For the records below, the count of lines that hold "element" is required; give only that number.

Source records
——
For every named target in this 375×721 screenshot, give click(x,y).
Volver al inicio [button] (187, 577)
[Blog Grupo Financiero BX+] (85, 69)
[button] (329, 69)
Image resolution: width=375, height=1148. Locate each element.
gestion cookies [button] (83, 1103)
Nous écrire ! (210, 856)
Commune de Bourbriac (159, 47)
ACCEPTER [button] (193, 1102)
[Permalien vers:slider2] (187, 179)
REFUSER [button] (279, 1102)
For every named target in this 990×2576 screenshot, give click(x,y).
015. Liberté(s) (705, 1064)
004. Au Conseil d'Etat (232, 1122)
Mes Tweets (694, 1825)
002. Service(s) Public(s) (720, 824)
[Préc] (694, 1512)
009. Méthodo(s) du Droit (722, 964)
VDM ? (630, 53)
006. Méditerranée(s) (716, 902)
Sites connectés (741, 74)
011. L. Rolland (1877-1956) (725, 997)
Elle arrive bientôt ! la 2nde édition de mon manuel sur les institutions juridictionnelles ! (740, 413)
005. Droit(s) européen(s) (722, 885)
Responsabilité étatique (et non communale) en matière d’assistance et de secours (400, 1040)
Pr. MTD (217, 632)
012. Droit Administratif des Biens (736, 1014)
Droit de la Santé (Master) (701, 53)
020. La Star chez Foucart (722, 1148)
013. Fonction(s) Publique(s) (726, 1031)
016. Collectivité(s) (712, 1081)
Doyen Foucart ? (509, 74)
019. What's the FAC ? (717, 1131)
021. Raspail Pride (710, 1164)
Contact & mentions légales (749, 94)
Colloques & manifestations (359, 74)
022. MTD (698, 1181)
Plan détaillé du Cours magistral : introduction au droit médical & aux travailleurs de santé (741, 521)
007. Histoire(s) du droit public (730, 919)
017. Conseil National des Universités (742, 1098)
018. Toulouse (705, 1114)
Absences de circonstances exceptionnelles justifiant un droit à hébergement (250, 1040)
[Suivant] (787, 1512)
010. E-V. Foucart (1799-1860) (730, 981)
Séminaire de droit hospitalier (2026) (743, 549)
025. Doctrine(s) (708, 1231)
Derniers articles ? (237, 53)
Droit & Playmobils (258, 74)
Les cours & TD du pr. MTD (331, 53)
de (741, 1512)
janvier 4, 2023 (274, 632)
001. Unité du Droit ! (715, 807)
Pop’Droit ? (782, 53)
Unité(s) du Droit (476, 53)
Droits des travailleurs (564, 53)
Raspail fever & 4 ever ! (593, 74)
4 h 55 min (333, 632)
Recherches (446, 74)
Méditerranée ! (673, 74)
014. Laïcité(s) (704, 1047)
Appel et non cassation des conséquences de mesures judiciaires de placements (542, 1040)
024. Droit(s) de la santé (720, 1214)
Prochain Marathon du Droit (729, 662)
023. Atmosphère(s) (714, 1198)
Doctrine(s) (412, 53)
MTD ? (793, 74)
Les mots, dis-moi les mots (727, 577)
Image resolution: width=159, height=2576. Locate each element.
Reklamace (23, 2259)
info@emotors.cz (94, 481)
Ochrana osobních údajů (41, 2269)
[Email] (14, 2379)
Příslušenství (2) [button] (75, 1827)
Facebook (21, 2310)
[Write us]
——
_Response:_ 2